Globalement, je dirai que les arts plastiques se portent plutôt bien au Cameroun. Les succès que rencontrent ces derniers temps les créateurs camerounais à travers le monde ainsi que l’éclosion des galeries d’art au Cameroun, témoignent d’une vitalité exceptionnelle. Bien plus qu’un effet de mode conjoncturel et éphémère, il faut y voir une évolution structurelle qui a connu un tournant décisif au milieu des années 90 et n’a eu cesse de prendre de l’ampleur.
L’actuelle « réussite » camerounaise dans le domaine des arts plastiques tient autant d’un environnement international favorable, que d’un dynamisme soutenu à l’intérieur du pays.
La consécration par la critique et par le marché de nombreux créateurs africains à travers le monde, tels Chéri Samba, Ousmane Sow, l’autorité des grandes biennales continentales telle que « Dak’Art » et la circulation de plus en plus aisée des œuvres dans le sens Sud-Nord et bien plus timidement dans le sens Sud-Sud, ouvrent des horizons qui sortent de l’audience exclusive des collectionneurs marginaux et contribuent de façon déterminante à la promotion, des œuvres et de leurs auteurs.

Données
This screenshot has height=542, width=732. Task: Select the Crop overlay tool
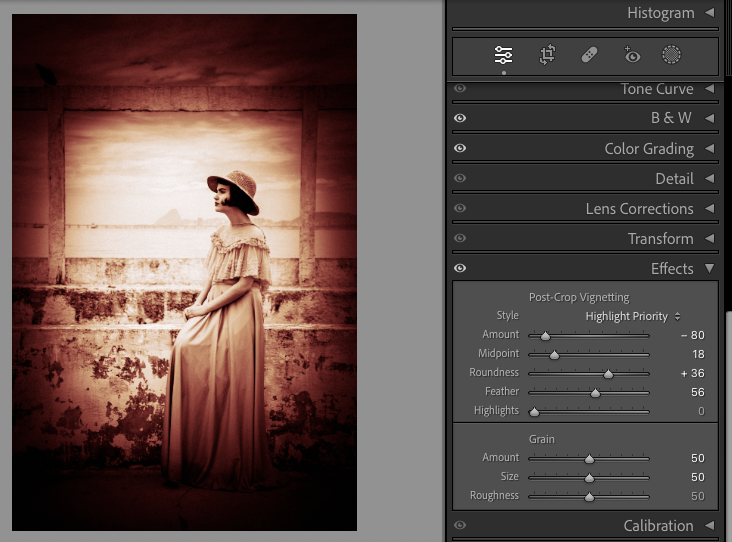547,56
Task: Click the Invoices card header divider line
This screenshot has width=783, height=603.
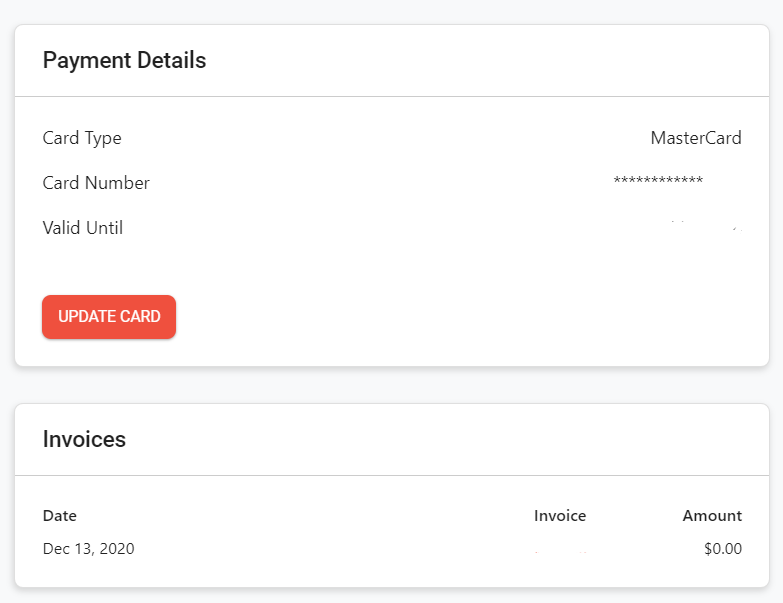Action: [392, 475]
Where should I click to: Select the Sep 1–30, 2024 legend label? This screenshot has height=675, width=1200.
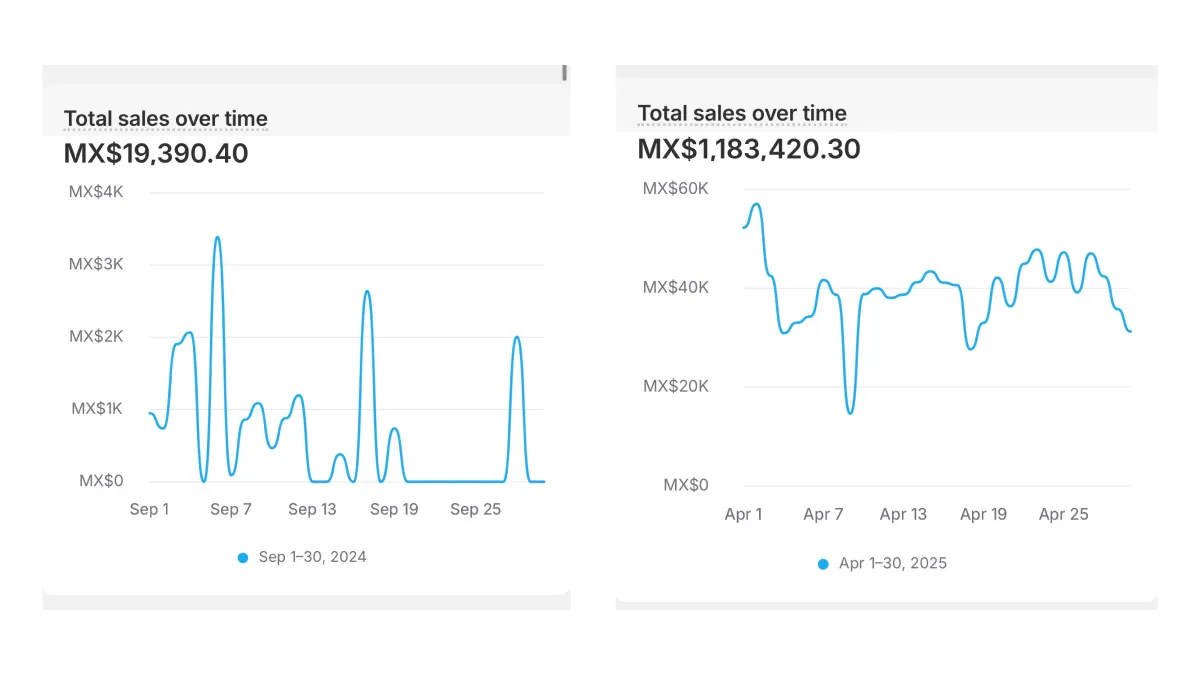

**CONSIGNES DE L'EXERCICE:**
• a. D'après l'extrait :
(i) À quelle période l'évolution structurelle des arts plastiques camerounais a-t-elle connu un tournant décisif ?
(ii) Quelle grande biennale continentale est citée ?
(iii) Quels créateurs africains consacrés à travers le monde sont nommés ?
• b. Reproduisez le passage de l'extrait qui commence par « La consécration par » et se poursuit jusqu'à « de leurs auteurs. ».

**CORRIGÉ DE L'EXERCICE:**
• a.
(i) Au milieu des années 90.
(ii) « Dak'Art ».
(iii) Chéri Samba et Ousmane Sow.

• b.
La consécration par la critique et par le marché de nombreux créateurs africains à travers le monde, tels Chéri Samba, Ousmane Sow, l’autorité des grandes biennales continentales telle que « Dak’Art » et la circulation de plus en plus aisée des œuvres dans le sens Sud-Nord et bien plus timidement dans le sens Sud-Sud, ouvrent des horizons qui sortent de l’audience exclusive des collectionneurs marginaux et contribuent de façon déterminante à la promotion, des œuvres et de leurs auteurs.